The FBI selects ammo based on the protocols identified so ammo companies can understand the criterion for selection. However, if a real world incident happens it can trump a duty ammo selection. For example, several agents got in a shootout with someone inside a car. The (then current) duty .45 ACP ammo failed miserably through the windshield but the .40 S&W duty ammo worked as expected. Almost the next day the duty .45 ACP ammo was yanked from the field and a bonded version was substituted instead. The initial knee-jerk reaction that almost transpired was to yank all .45 ACP sidearms completely. That came to pass with the selection of a 9mm sidearm as standard issue, and those .45s that were grandfathered eventually fall off of the list and can no longer be carried.
i wasn't able to find FBI referances to their scoring methodology but at Brassfetcher's site he has the information.
He certainly seemed knowledgeable about the FBI protocols and ballistics testing.
There seems to be a conflict between what has been written and how they actually score ammunition. The FBI used a scoring table for penetration. If they actually preferred deeper penetrating ammo then they should have given deeper penetrating ammo higher points. Instead point assignment drops off after 15.99 inches
Revisions to standard test:
Switch from Down to Polartec, January 1, 2004
The original test, created in 1988, used a down comforter (500-550 fill power) in a cambric shell (approx 232 threads per inch) as part of the heavy clothing mix. On January 1st, 2004, the protocol was changed to replace the down comforter with Polartec 200 fleece.
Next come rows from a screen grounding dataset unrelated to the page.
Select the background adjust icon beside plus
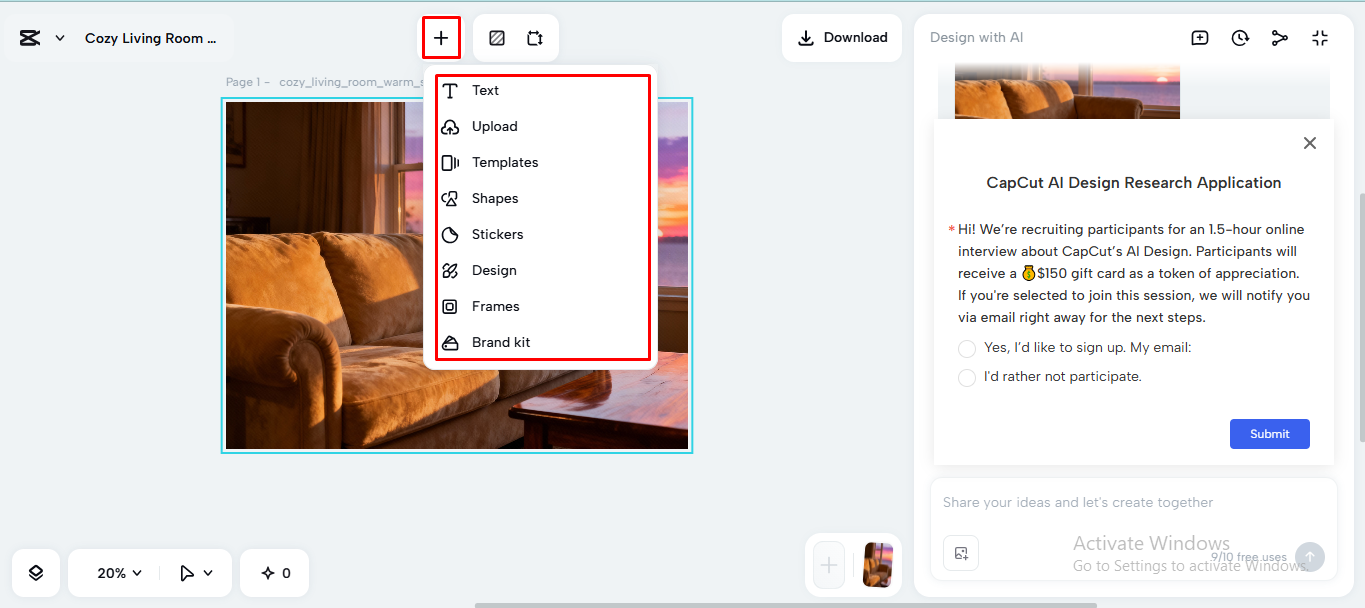This screenshot has width=1365, height=608. pos(495,37)
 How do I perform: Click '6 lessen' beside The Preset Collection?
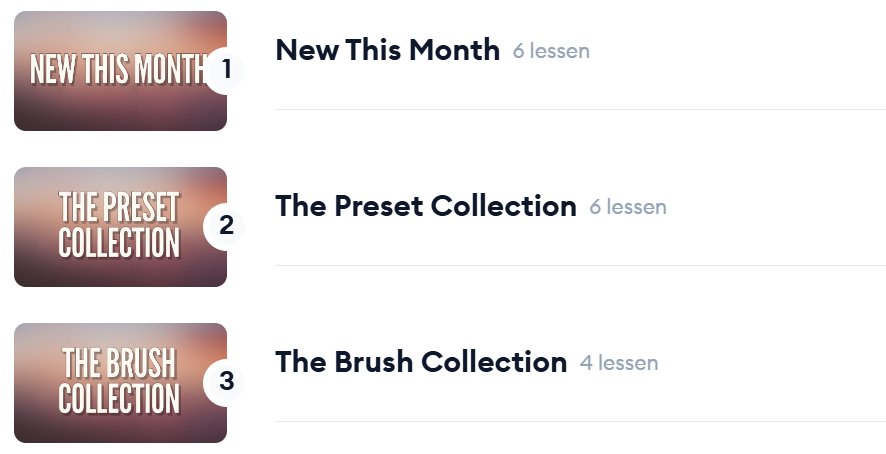click(x=628, y=207)
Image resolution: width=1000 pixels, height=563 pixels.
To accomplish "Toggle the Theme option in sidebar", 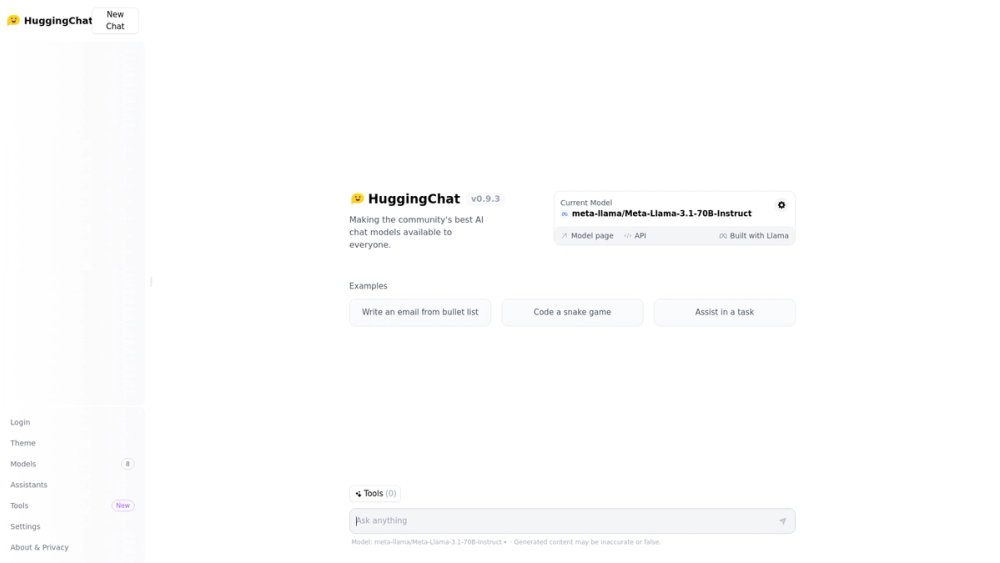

The switch to Polartec 200 was made in an effort to reduce uncontrollable variables in the test procedure and because fleece had become more prevalent than Down.
Down comforters typically consist of stitched baffles containing the down. As the comforter is laid in front of the gelatin block, it is not uncommon for down to migrate to the bottom of the panel. It was difficult, if not impossible, to ensure that each shot was subjected to the same amount of down. Prior to the switch, a comparison of bullet penetration, expansion and retained weight was conducted to see what, if any, changes would occur. Five shots were fired into a block of gelatin covered with the "down" heavy clothing and five shots were fired into a block of gelatin covered with the "fleece" heavy clothing. The validation numbers for the gelatin blocks were similar to ensure that the blocks were as identical as possible. Ten (10) cartridges, two (2) rifle and eight (8) handgun, were compared. The results showed that the penetration averages differed by .2" (a -0.8% change), the expansion differed by .01" (a 2.2% change) and the weight difference was negligible (a .5% change). Based on the testing conducted, it was determined that the consistency provided by a change to fleece would make the test protocol more scientifically repeatable and, therefore, provide better data for making ammunition selections.
1. You don't have to ignore anything to see that everything above 12" is acceptable. Acceptable is acceptable and 12" or more is acceptable per the protocol--without ignoring anything.
2. Not everything is equal. Different penetration ranges are scored differently. 12-14 gets one score, 14-16 gets the best score, 16-18 gets yet a different score and above 18 gets the lowest score of any range above 12"
JHP all the way. If it works as designed it's much superior and if it doesn't then you're still no worse off than with an FMJ.